Peoples’ ideas are not unique. As one of my relations by marriage pointed out years go, when he moved above 190th street in Manhattan, there seemed to be a sudden run to the tip of the island to find “affordable” housing. In a city of millions of people, even if very few people have the same idea at the same time, the demand quickly gobbles up the supply. Humans build ideas up mostly from the bits and pieces floating around in the ether. Even “revolutionary” ideas are often traced back to maybe a interesting recombination of existing ideas. Moreover, people have sometimes been doing that “revolutionary” thing before but didn’t connect it to some other need or didn’t bother repacking the idea. What’s more important about “ideas” is not the property of the idea but the execution of the idea.

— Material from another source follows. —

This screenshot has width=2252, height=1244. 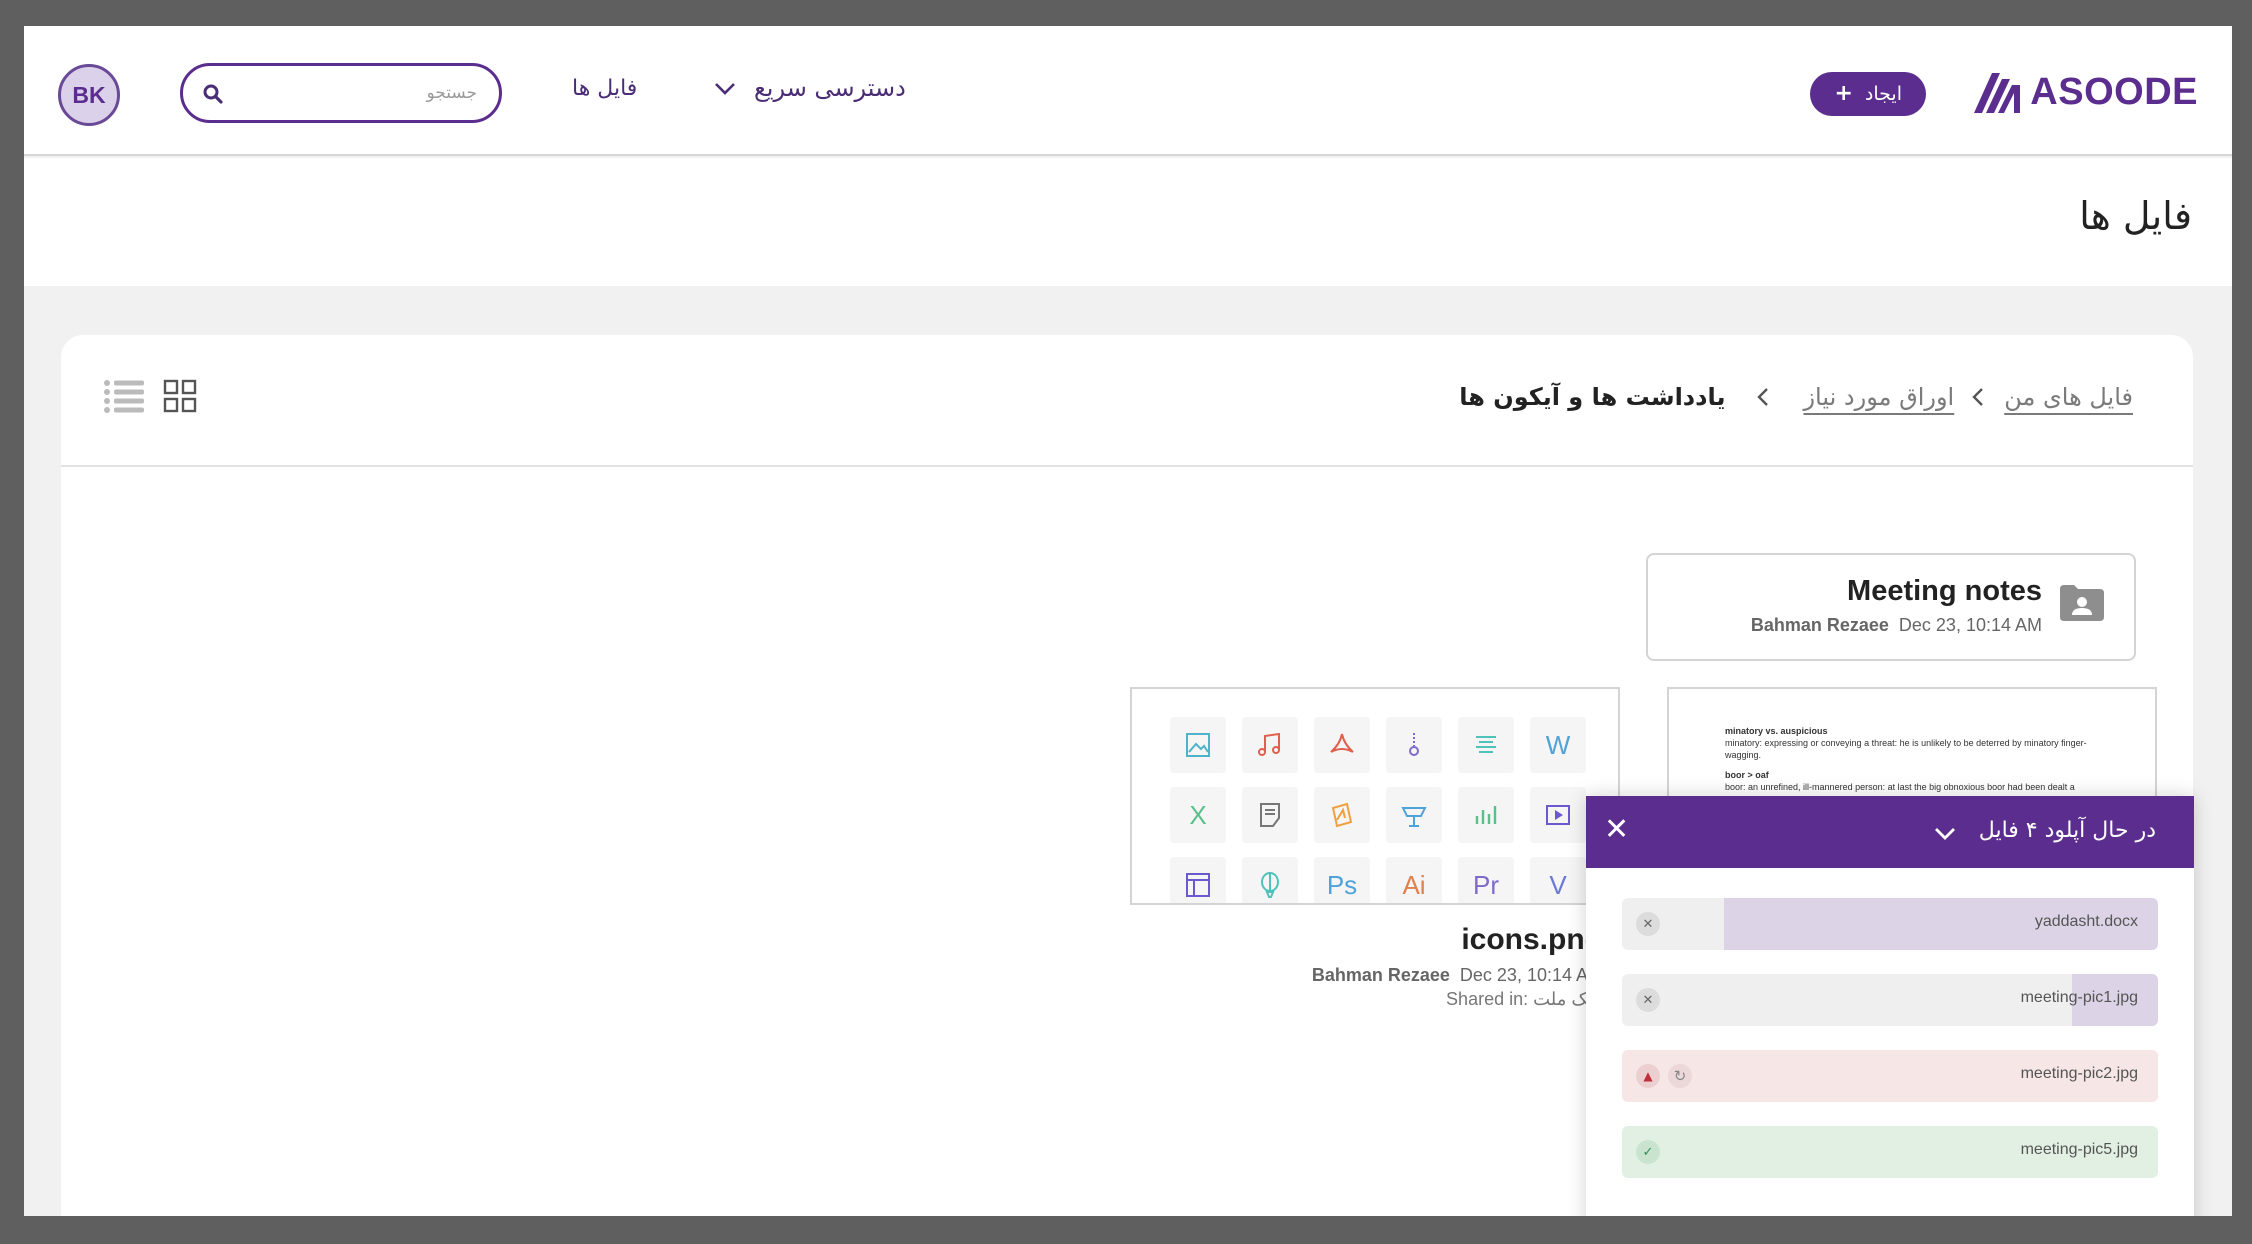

There is still something about invention, even if it is largely derivative, that the LLMs don’t appear to posses. Nor do they have the ability to reason about problems from logical principles, as they are focused on the construction of language from statistical relationships. Some argue that enough statistics and you can approximate the logical reasoning as well as a human, but I haven’t seen solid examples to date. The LLM doesn’t understand what to create, but it does summarize all the relevant examples necessary to support the work of realizing the idea. But even then, there are gaps that we have to fill in with human intention. Does this revolutionize coding for me? No, I estimate it makes me some percentage more productive, but in the 5-15% range. And of the time and effort necessary to realize an idea, coding is maybe 1/3 or less of the effort. And I worry that we’ll never get to the point this technology will be available at a price point that makes the provider a profit while being affordable to most people. After all, there’s a limit to how much you would spend for a few percentage points of additional productivity.